* [Task to complete]
Return each line of the records holding the string "avatar".

[Saved entries]
★ ★ ★ ★ ★
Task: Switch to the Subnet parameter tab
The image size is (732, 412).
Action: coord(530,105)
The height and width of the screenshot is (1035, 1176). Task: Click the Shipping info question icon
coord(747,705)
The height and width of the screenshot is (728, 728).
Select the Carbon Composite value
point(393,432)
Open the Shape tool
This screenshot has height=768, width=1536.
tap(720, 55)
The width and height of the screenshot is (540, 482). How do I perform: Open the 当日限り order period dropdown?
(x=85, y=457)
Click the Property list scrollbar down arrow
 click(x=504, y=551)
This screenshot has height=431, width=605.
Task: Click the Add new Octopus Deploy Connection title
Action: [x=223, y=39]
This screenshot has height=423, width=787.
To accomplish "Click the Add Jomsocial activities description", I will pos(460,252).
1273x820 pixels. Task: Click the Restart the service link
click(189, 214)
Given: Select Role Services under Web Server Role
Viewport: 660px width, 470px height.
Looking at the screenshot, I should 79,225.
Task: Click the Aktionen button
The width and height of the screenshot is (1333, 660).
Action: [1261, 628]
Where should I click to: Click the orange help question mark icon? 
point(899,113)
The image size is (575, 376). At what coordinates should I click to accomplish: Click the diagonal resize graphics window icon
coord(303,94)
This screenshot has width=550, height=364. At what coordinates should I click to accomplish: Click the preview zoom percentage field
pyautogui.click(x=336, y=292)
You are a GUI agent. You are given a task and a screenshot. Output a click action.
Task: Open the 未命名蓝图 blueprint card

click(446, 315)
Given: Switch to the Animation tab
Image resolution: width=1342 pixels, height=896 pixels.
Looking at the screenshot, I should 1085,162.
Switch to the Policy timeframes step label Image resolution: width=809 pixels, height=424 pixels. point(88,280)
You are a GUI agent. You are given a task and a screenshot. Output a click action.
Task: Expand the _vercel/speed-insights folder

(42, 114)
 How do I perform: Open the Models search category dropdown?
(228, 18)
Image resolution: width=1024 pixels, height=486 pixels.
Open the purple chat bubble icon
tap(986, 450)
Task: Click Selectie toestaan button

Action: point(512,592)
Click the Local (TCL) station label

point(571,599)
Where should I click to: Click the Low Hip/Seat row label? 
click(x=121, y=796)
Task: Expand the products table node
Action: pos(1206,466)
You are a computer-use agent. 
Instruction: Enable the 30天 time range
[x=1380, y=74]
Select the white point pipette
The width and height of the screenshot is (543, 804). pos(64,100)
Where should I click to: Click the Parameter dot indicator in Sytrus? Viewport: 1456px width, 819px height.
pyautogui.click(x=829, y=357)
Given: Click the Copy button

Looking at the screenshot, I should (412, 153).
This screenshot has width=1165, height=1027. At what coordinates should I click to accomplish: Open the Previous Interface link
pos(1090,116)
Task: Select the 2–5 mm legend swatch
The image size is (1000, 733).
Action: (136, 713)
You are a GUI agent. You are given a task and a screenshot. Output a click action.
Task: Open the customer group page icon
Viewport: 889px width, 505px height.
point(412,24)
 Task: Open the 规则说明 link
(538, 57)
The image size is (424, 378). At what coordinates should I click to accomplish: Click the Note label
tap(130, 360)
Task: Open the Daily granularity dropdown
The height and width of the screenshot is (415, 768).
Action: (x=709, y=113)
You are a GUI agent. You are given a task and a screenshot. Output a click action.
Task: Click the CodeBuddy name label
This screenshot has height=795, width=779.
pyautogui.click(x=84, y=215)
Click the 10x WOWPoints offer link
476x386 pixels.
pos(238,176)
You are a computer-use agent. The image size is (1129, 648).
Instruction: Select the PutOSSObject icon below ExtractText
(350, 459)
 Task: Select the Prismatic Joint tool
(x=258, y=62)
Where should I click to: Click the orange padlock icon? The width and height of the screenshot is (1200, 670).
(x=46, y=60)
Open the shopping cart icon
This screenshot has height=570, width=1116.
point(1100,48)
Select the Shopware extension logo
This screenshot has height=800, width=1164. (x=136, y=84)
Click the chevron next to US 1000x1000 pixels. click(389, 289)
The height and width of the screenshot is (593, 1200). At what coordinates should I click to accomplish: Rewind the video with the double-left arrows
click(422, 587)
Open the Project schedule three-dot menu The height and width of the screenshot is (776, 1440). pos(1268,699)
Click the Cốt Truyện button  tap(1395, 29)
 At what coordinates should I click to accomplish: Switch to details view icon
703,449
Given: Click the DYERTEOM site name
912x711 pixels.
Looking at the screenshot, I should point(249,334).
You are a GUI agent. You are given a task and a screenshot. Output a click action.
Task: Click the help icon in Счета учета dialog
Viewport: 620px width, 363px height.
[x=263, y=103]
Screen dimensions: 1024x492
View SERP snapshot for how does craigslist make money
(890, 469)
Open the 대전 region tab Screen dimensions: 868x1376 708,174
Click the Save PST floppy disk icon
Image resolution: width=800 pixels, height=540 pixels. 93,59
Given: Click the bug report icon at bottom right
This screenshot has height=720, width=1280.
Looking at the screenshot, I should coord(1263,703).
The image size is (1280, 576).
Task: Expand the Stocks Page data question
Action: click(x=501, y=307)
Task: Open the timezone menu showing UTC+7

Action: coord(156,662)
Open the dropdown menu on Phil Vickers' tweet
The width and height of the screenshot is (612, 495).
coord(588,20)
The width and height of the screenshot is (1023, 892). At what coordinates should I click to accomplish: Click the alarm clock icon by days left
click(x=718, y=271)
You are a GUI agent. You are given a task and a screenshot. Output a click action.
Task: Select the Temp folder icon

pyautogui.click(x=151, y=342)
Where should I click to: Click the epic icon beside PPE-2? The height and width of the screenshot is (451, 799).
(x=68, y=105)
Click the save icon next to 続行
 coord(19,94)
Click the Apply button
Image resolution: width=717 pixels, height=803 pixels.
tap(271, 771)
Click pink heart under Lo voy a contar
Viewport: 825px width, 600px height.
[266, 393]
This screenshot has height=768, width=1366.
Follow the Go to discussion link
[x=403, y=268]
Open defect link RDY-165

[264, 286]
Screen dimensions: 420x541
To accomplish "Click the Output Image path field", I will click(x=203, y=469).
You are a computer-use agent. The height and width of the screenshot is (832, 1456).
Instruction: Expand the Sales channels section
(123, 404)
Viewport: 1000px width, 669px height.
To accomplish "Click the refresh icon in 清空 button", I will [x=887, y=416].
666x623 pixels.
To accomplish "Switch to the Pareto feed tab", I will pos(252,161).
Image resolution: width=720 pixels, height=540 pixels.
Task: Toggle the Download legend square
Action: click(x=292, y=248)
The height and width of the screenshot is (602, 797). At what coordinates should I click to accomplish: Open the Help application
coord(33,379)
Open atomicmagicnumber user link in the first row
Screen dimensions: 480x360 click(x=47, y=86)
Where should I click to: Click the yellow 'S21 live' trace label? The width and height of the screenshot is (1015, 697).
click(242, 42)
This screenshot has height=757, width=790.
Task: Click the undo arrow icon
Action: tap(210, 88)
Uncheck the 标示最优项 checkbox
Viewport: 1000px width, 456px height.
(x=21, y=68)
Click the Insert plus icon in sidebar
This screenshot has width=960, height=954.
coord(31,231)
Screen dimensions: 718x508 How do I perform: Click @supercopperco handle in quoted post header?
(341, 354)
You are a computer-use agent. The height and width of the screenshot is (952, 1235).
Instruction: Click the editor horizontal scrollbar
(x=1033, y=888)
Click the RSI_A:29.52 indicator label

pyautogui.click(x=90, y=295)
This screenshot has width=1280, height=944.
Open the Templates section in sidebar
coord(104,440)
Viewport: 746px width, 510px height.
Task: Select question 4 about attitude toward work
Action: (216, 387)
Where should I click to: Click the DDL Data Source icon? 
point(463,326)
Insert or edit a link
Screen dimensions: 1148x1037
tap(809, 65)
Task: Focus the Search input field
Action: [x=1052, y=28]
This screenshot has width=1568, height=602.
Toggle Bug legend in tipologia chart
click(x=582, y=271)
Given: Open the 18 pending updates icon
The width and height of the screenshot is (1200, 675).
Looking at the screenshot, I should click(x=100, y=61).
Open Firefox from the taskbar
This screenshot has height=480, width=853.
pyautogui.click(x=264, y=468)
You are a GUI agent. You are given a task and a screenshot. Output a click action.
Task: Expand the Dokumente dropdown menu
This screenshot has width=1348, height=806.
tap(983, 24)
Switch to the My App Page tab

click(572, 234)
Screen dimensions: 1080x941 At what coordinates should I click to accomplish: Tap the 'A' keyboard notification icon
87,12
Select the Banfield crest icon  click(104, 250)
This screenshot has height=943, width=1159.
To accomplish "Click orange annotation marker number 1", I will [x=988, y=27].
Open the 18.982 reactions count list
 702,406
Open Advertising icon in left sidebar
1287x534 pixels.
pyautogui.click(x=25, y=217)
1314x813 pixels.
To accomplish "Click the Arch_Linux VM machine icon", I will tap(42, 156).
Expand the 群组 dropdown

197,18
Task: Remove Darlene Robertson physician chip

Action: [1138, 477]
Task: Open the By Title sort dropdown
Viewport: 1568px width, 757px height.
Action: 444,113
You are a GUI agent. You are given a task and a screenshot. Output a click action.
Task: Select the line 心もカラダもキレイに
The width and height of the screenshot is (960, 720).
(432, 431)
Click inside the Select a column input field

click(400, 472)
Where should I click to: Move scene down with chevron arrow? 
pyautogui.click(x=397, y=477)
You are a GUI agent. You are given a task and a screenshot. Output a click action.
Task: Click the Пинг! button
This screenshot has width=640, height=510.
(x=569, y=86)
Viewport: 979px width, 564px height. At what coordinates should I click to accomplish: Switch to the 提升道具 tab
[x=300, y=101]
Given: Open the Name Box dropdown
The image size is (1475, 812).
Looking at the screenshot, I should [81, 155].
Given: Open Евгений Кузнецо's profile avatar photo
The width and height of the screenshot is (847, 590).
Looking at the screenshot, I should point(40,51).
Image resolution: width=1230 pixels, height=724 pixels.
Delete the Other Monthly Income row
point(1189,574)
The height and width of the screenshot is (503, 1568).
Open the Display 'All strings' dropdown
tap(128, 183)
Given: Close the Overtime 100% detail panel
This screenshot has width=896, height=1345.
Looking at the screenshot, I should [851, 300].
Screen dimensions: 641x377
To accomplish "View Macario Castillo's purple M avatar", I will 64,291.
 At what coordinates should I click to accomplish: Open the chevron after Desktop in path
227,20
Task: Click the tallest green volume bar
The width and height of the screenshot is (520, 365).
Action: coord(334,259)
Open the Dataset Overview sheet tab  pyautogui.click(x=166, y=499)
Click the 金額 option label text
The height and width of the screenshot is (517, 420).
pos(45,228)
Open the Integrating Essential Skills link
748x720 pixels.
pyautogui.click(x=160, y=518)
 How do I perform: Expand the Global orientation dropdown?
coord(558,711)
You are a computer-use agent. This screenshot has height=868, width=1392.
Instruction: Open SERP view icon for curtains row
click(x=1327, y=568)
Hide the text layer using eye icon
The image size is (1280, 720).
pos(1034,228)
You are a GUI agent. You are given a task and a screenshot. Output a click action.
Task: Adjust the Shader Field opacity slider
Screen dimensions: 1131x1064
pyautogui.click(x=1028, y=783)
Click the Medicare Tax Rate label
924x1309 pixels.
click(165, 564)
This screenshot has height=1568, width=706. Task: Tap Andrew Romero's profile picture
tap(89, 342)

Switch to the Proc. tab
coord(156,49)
★ ★ ★ ★ ★
* [Answer to this task]
Given: Open Евгений Кузнецо's profile avatar photo
To accomplish "View Macario Castillo's purple M avatar", I will 64,291.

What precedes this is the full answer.